En matière de patrimoine, où donc passe la frontière entre le tangible et l’immatériel ? Carinne Bertola, conservatrice du Musée du Léman, la juge pour le moins arbitraire. Pour elle comme pour ses collègues qui s’efforcent d’inventorier, de conserver et de valoriser les héritages de l’humanité, comment imaginer en effet un musée sans objets, matières et formes ?
Grâce aux nouvelles technologies, l’immatériel y a sa place davantage que par le passé. L’image et le son permettent d’amener le public dans des problématiques lointaines ou invisibles.
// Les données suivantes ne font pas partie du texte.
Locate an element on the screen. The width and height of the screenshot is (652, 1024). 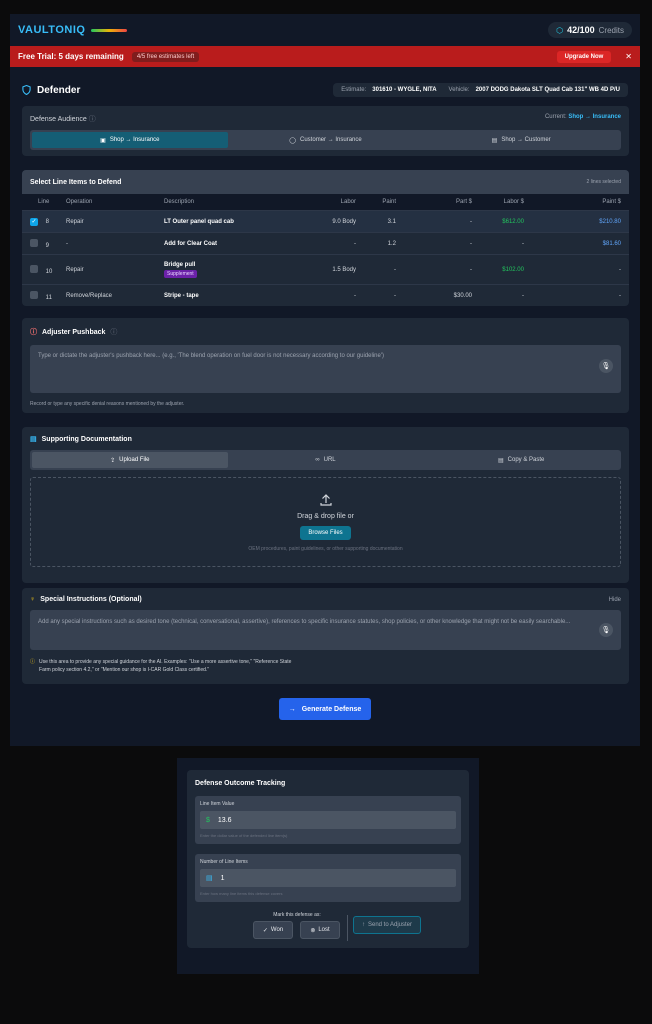
audience-label: Defense Audience is located at coordinates (58, 120).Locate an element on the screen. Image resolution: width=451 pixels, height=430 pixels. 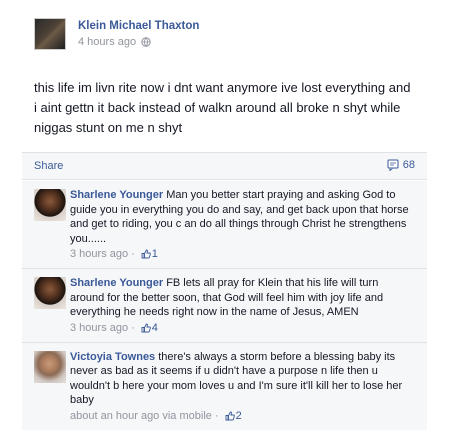
comment-count-link: 68 is located at coordinates (401, 165).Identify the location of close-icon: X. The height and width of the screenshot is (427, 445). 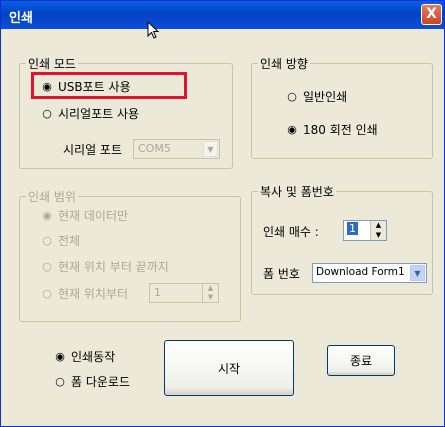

L’informatique offre un accès à toutes sortes de bases de données qui sont autant d’invitations à découvrir le savoir scientifique.
Un musée peut en tout cas participer à la valorisation des savoir-faire, à l’instar de l’exposition 2002 sur les « Dames du Lac, Figures de Proue du Léman ». Ce projet de fabriquer des répliques des décorations de bateaux en bois sculpté et doré à la feuille engendra des découvertes d’un autre âge chez des artisans bien d’aujourd’hui.
Pour Marie-Hélène Sibille, conservatrice du Musée de la Camargue, c’est le Rhône lui-même qui constitue l’objet immatériel central et paradoxal de l’espace qu’elle tente de remodeler. Car, dans le delta prisonnier de ses deux bras, le fleuve, pour ainsi dire, n’existe plus. Il n’y a plus que digues et canaux, étangs et marais. Le Rhône y est à la fois partout présent et absent. On n’en parle que lorsqu’il atteint sa cote d’alerte ou qu’il est trop tard pour reprendre le bac en fin de journée.
D’où son dilemme quant à la pertinence du patrimoine culturel à valoriser ? Les trésors de la langue provençale et les traditions arlésiennes de la Camargue d’hier ? Ou l’actuel savoir-faire des habitants du delta en matière de gestion hydraulique, de culture du riz, de production de sel et d’élevage extensif ?
Ce qui revient aussi à se demander si les efforts de conservation du patrimoine servent d’abord aujourd’hui à faire le deuil d’une époque révolue. Et lorsque des transformations durables de l’environnement se profilent à l’horizon, comme c’est le cas en Valais avec les projets de la troisième correction du Rhône, ne faut-il pas prendre les devants et sauver de toute urgence ce qui peut l’être ? Dans ce cas, la sauvegarde du patrimoine devrait être l’affaire de tous, et pas seulement de conservateurs de musées.